Please reproduce exactly, and only, the line containing "Viewport: 1456px width, 819px height." and every line after it to the end of the records below, leaving out all pictures.

- Supplied records:
_ _ _ _ _ _ _

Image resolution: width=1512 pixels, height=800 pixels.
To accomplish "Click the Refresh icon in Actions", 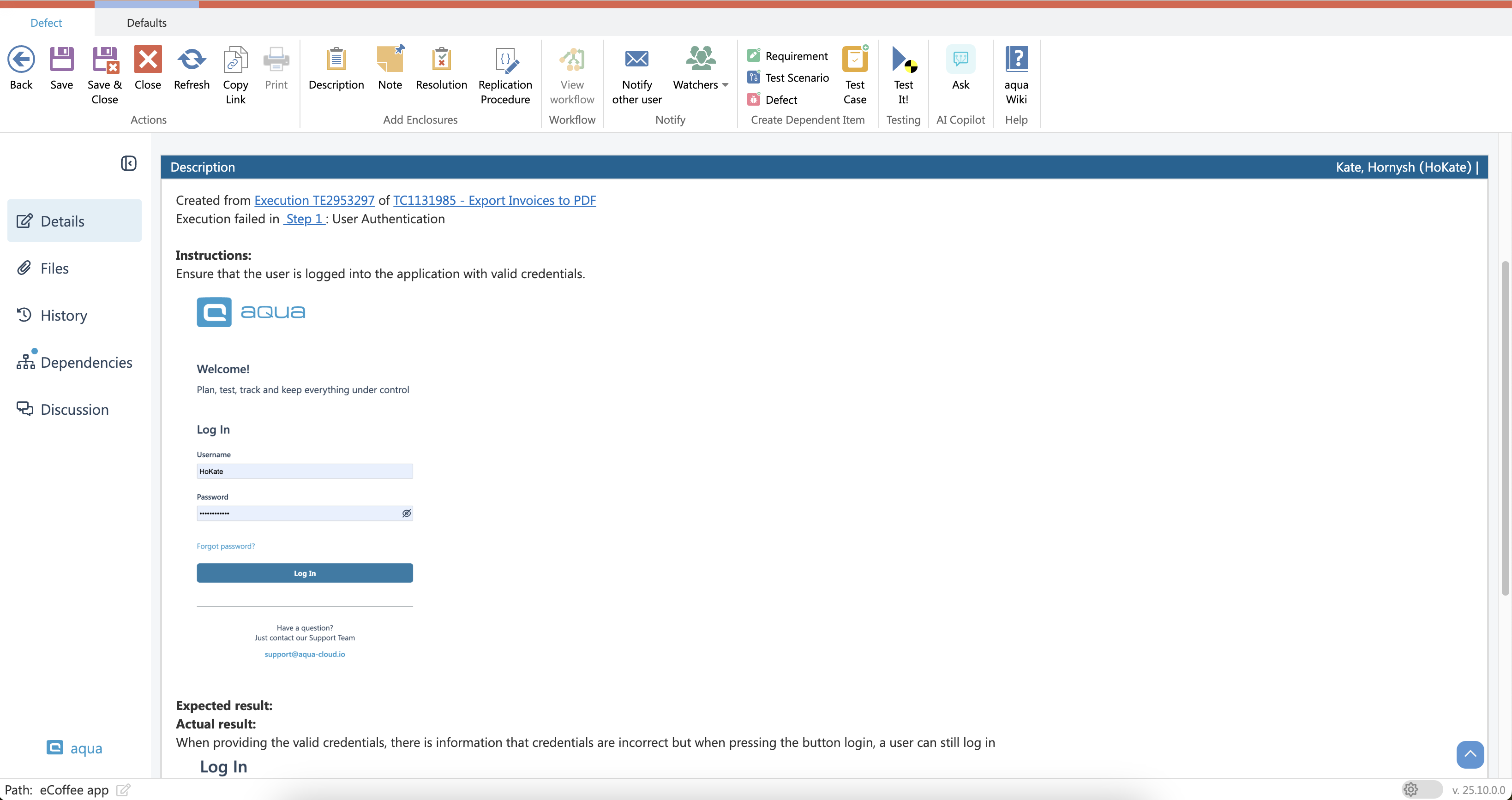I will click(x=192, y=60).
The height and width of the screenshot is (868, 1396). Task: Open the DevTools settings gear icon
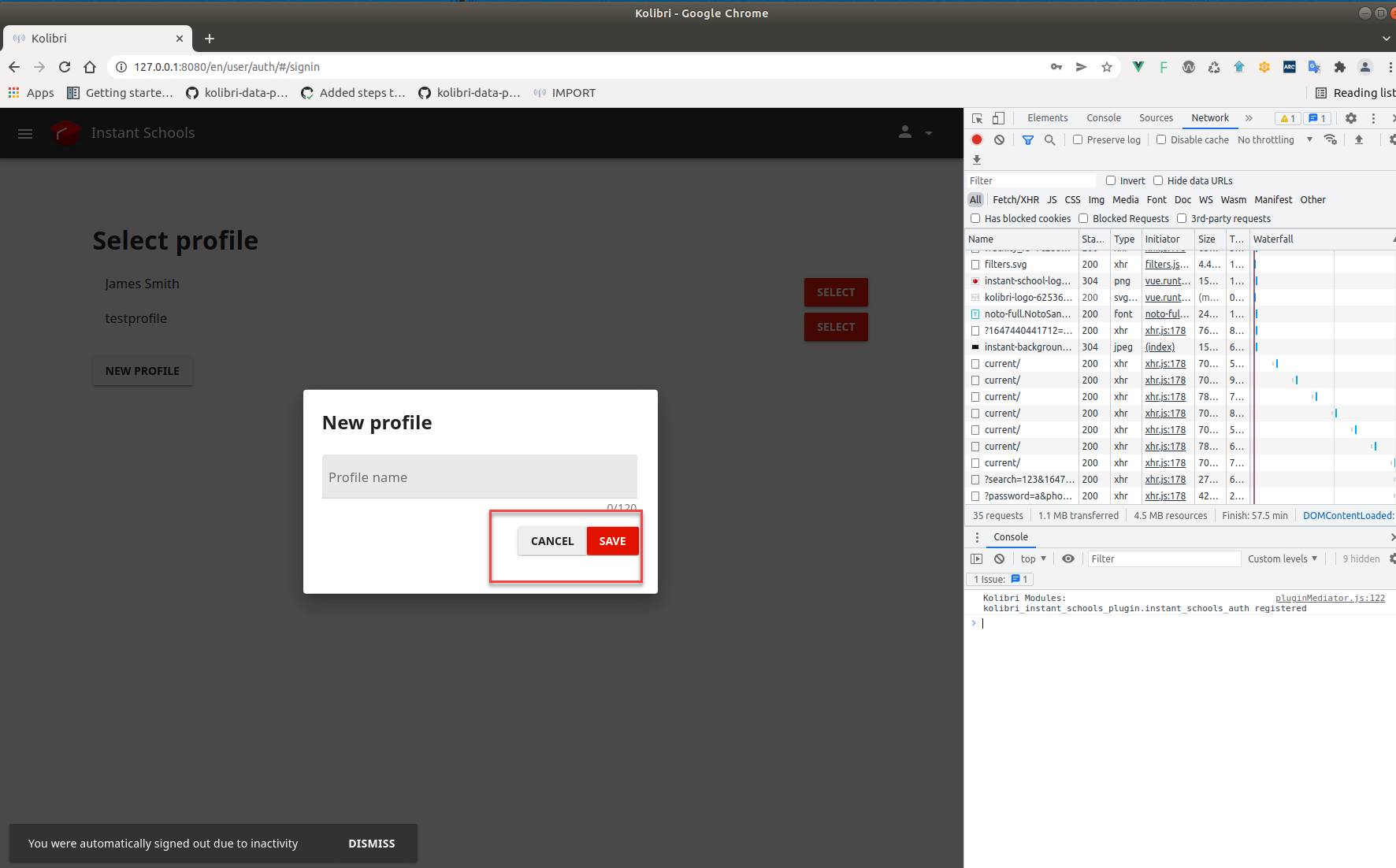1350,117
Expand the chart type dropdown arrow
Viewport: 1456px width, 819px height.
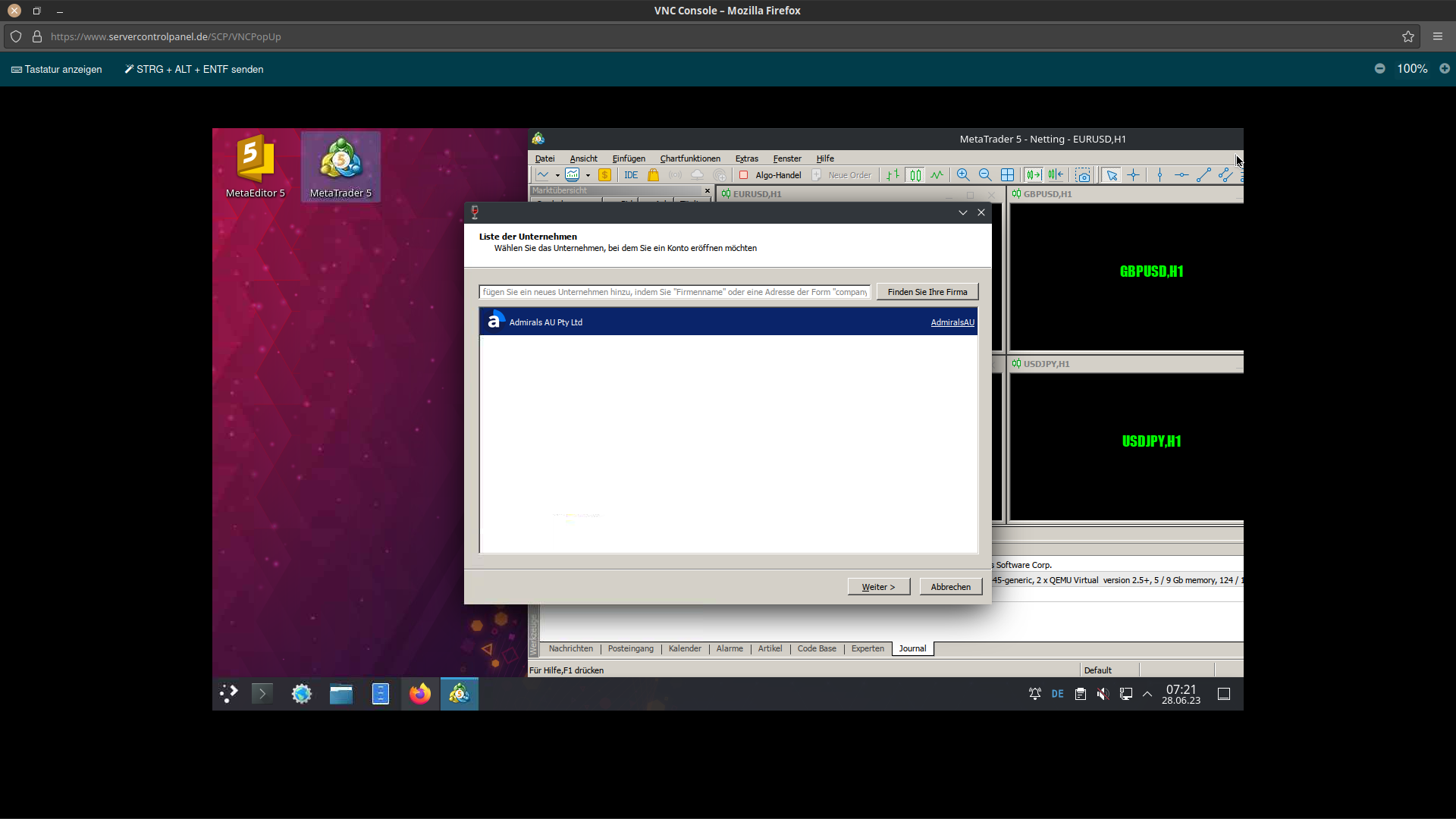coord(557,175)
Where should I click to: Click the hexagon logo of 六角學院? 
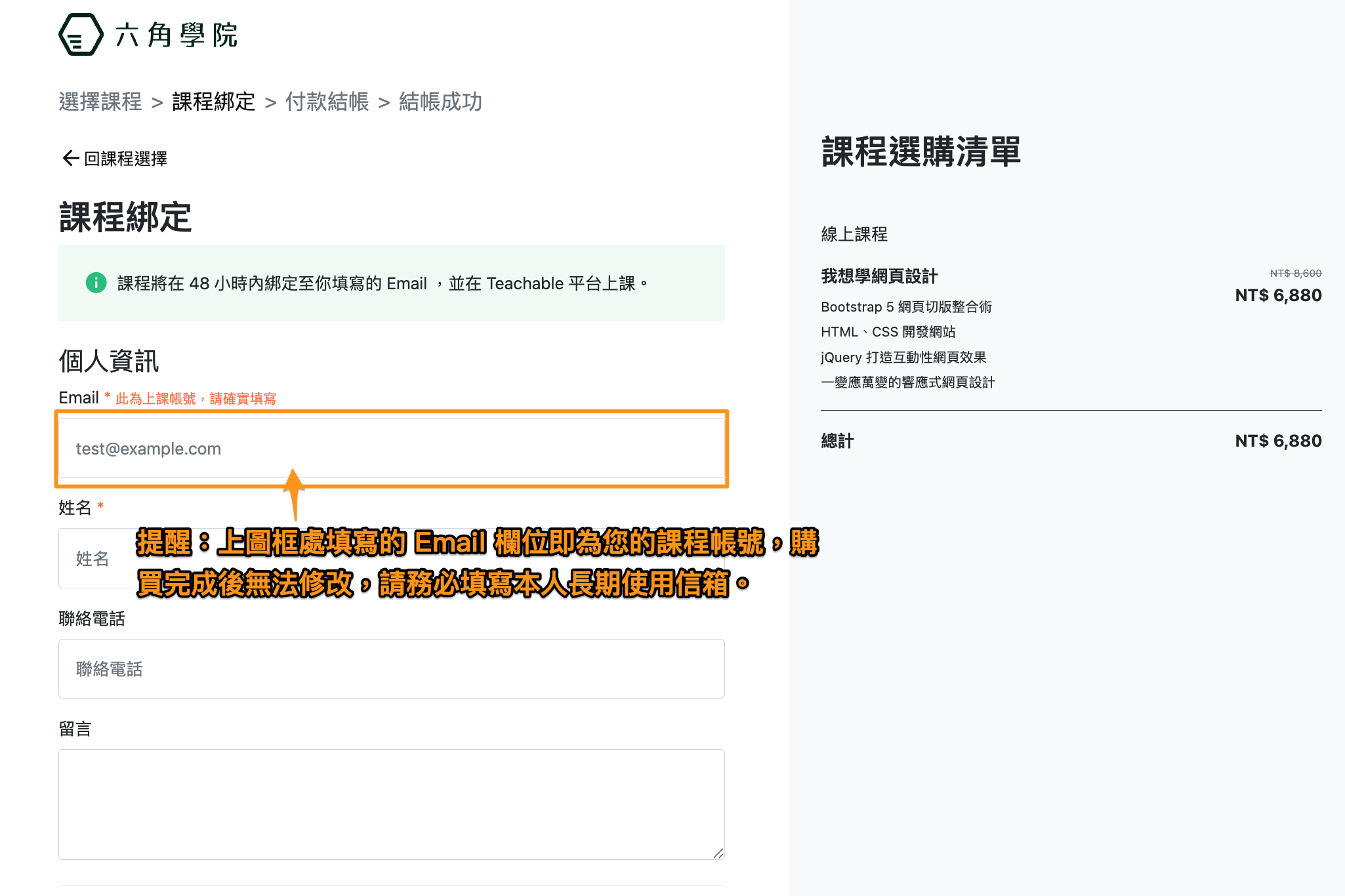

_ _ _ _ _ _ _

- Solved problem:
Viewport: 1456px width, 819px height.
coord(557,175)
Where should I click to: Click the hexagon logo of 六角學院? 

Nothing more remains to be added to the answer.